Each of the challenges — youngsters who can’t read and older folks with skills and time on their hands — are linked through the opportunities they create. That’s the opinion of Dr. Jerry Parrish, chief economist for the Florida Chamber Foundation. He spoke about the area’s economic outlook.

“If you help a kid learn to read at his or her grade level, it has great, long-term economic benefits for the county,” Parrish said. “They progress in school better, and the kids will end up making more money in the long run.”

The economic summit, held in January every year by the Largo-based chamber, features a panel of business and political experts who share predictions and provide insight on significant global, national and regional issues destined to impact the Tampa Bay economy.

The breakfast, held at the Sheraton Sand Key, included four main speakers: Parrish; Catherine Stempien, Duke Energy’s Florida state president; Jay Saylar, director of special projects at Miles Partnership, a Sarasota marketing firm; and Mary Lou Brunell, executive director for the Florida Center for Nursing. Each spoke of trends in their fields.

Stempien talked about Duke’s — and the energy industry’s — use of drones to maintain rural electric transmission lines.

“It’s the cool technology stuff,” Stempien told the audience. “We started using drones in 2015, training folks in our aviation department. We have helicopters that fly the lines, so we cross-trained our transmission operators as drone pilots.”

The drones save labor costs by flying along the powerlines to determine where damage has occurred. They can be pulled in close to hover and stream video closeups of damaged insulators, analyze vegetation encroachment into rights of way and perform infrared damage assessments on power lines, she said.

When fallen trees, swollen streams and other obstacles block line trucks from driving on the rights of way under tall transmission lines, one of the company’s 100 or so drone pilots gets out, starts one up and, using handheld controls, flies the thing along the lines to see where there are fallen lines, snapped poles, and other damaged equipment.

“During Hurricane Dorian, when we were looking at the storm coming toward Florida, each of our transmission trucks had a drone on it,” Stempien said. “That is because drones can access areas where trucks can’t go.”

The company used the drones in Mexico Beach, the panhandle town that was literally wiped off the map. There the damage was extensive, she said. The devices also fly above the large fields of solar panels in Florida to check for broken panels or areas where their performance is weak in generating electricity.

Saylar, of Miles Partnership, introduced a new term to audience members: Over-tourism.
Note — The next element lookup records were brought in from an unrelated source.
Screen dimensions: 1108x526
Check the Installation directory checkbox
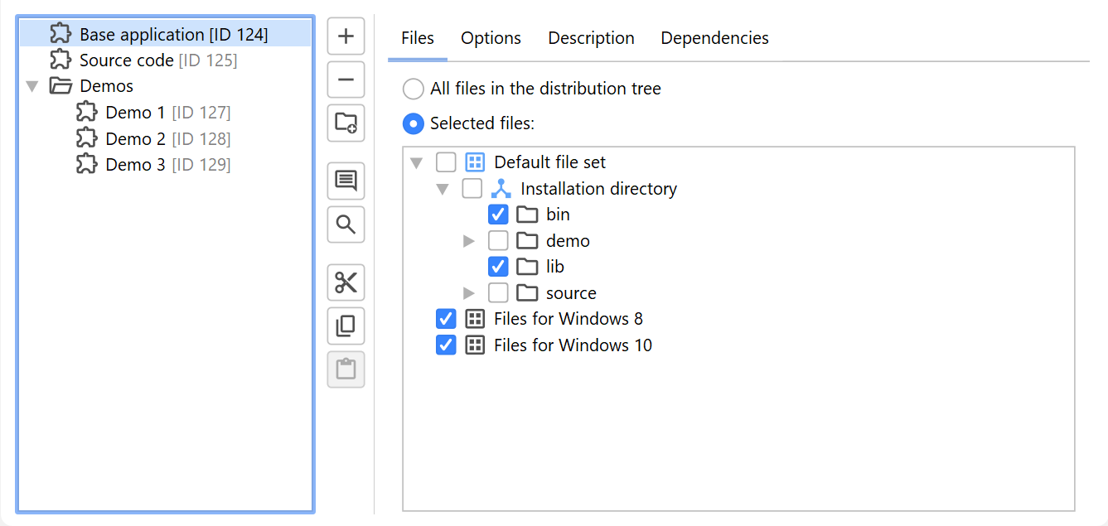coord(472,189)
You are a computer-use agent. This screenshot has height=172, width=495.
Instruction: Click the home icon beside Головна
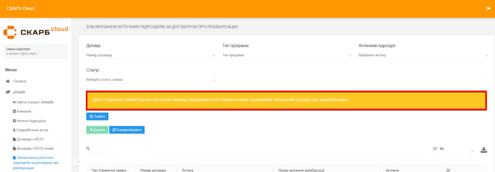(7, 81)
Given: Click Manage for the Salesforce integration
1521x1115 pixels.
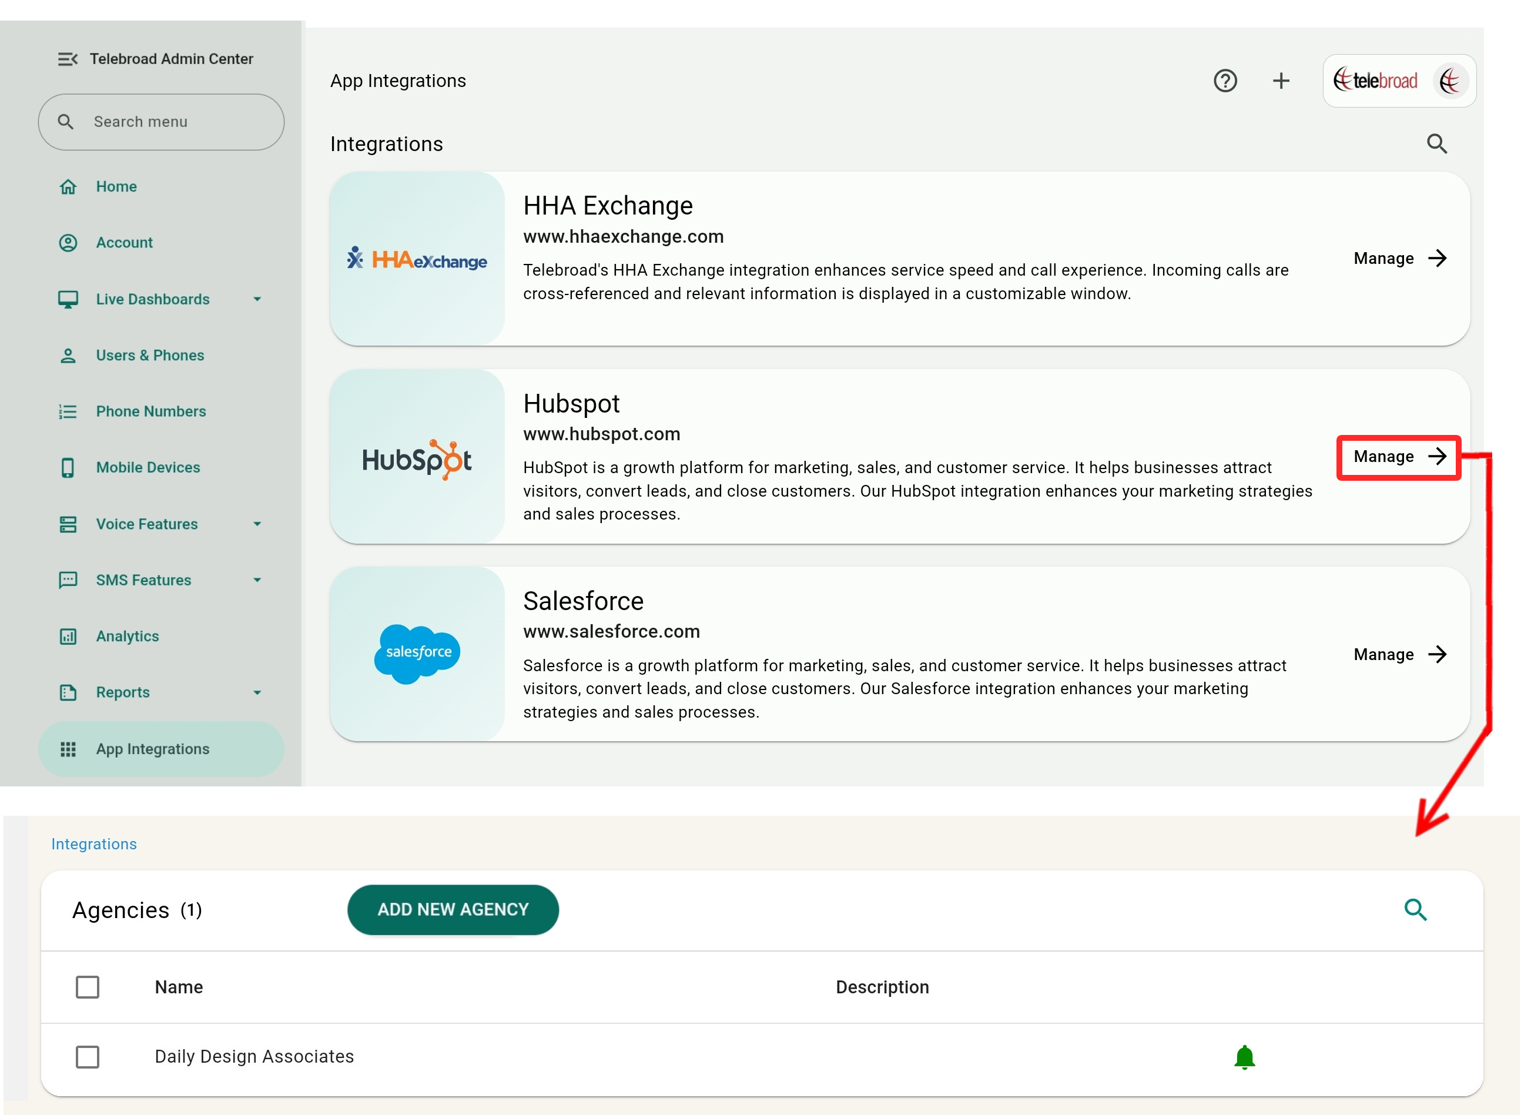Looking at the screenshot, I should pyautogui.click(x=1400, y=654).
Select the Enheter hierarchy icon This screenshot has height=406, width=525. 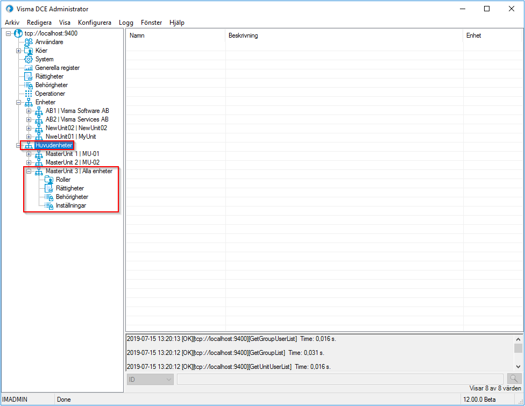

The Galapagos Islands, Peru, Amsterdam, and parts of Florida have been stressed — even harmed — by too many visitors. The reefs in the Florida Keys, the Everglades, and other areas where tourists tread in large numbers have been damaged. Not to mention heavy traffic and other stresses to the infrastructure.

To fight the dramatic effects of tourist hordes, other countries have installed measures to limit access to sites such as Machu Picchu, for instance. They accomplish it by limiting the number of tickets they sell to see the sites in a given day. Florida could do the same, Saylar said.
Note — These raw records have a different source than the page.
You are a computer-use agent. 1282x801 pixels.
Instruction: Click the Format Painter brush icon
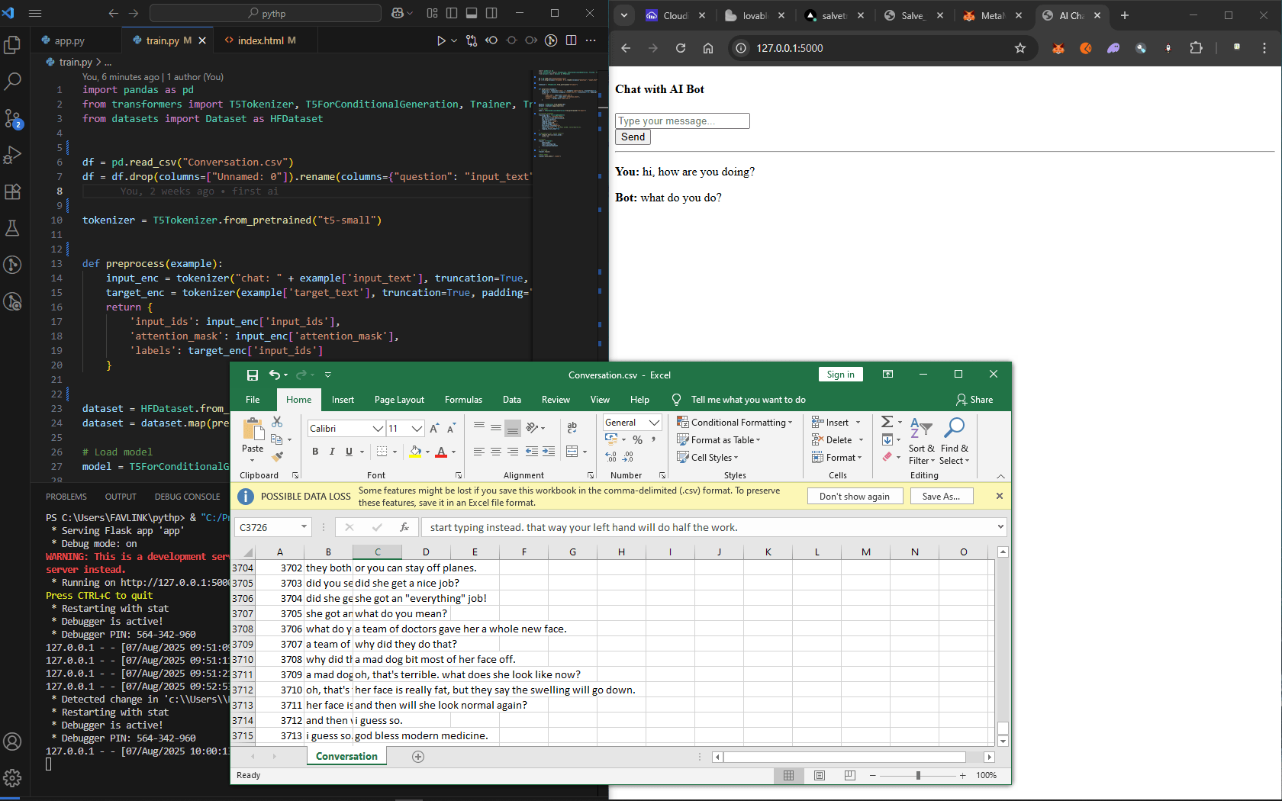click(277, 456)
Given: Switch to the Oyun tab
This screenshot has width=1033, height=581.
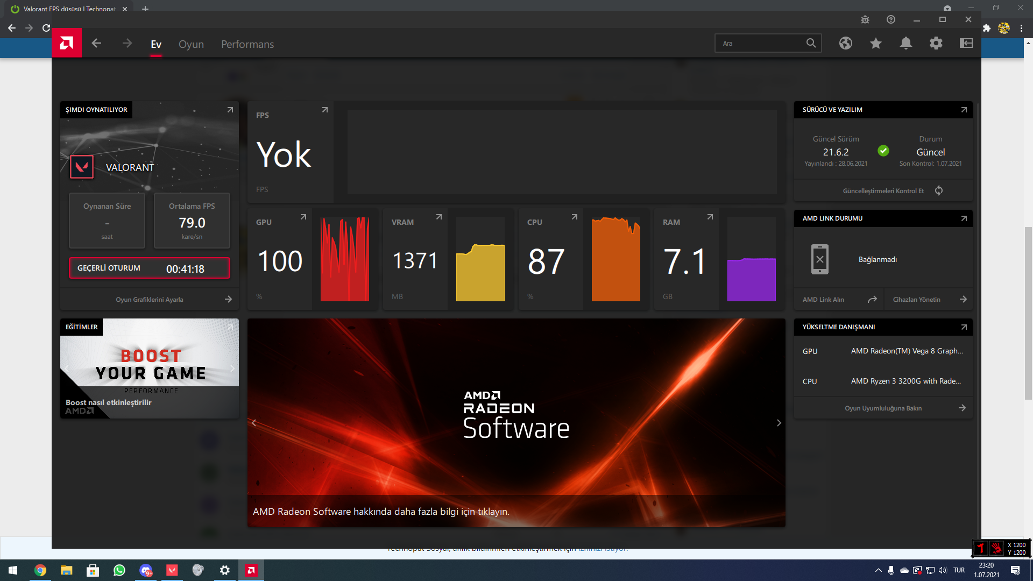Looking at the screenshot, I should tap(191, 44).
“Nobody wants these types of crowds,” he said. “The rise of over-tourism is impacting every community.”

In fact, other Americans polled said they are much less likely to visit areas that see large crowds of tourists.
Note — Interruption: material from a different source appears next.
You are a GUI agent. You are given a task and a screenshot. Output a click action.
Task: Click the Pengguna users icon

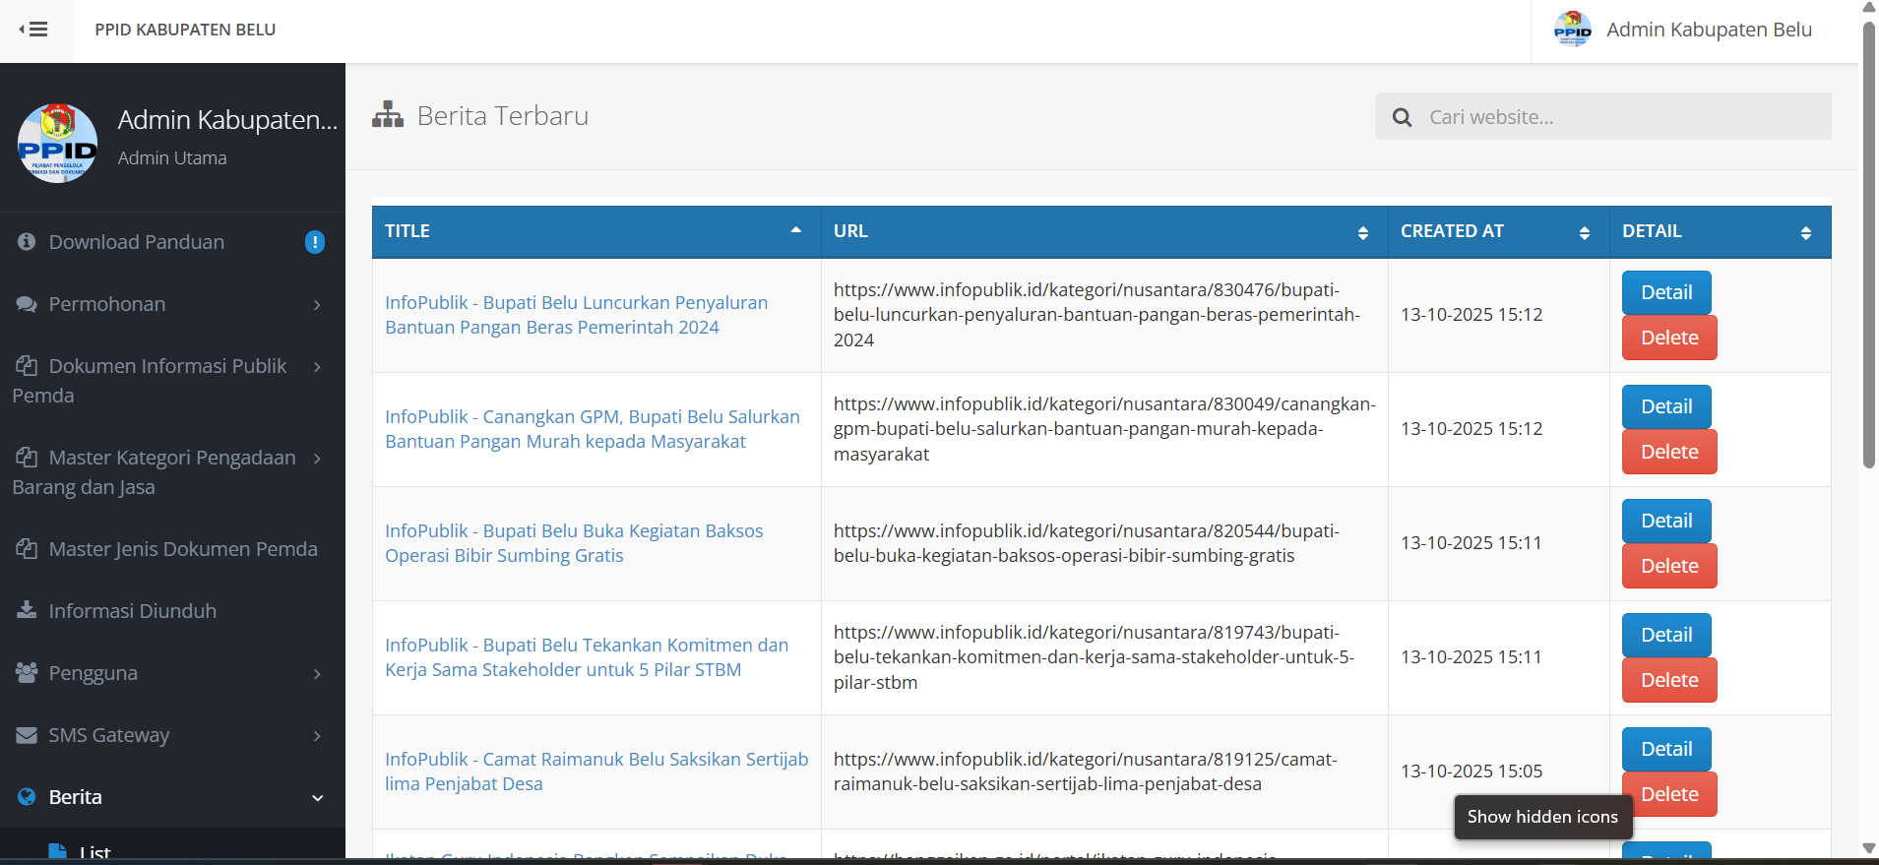point(27,672)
“If the U.S. destination has a problem with over-tourism, I am less likely to visit,” was the general feeling by many younger tourists, he said.

Brunell predicted something other forecasters have said: That Pinellas County’s population will age and fewer nurses will be around to serve them. In fact, demand for health care will make the field grow in Pinellas like no other sector. First fact: Predictions are for more than a million residents in Pinellas County in 2025, with more than 33 percent of those 60 and older.

“While other parts of the country have a decrease in demand for healthcare workers, the population growth creates a growing demand for healthcare in Pinellas,” Brunell said.

Brunell shared other predictions culled from Florida Chamber data:

• There will be 14,800 new health industry jobs by 2027.

• There will be a need for 44,886 new jobs, “not just replacing people, but creating new jobs.”

• At least 12 of the top 30 fastest-growing jobs will be health occupations.

The No. 1 fastest-growing job in the health industry will be physician’s assistant; No. 6 on the fastest-growing jobs list is nurse practitioner.

Kelvin Mack, community outreach and events manager for the Central Pinellas Chamber, said the experts at the forecast breakfast had great insight. The over-tourism theme struck a chord, he said.

“When Jay Saylar spoke about the over-tourism, it rang true for me,” Mack said. “In Pinellas County you can be out on the roads and see how clogged up it can be and how the obstruction can impact your life.”

Jackie Evans, associate dean at Jersey College of Nursing, which is part of Largo Medical Center on Indian Rocks Road, teaches young nurses.

“I found this an eye-opener, even though we’ve been aware of the trend of nursing shortages for years,” Evans said. “We can only graduate so many each year.”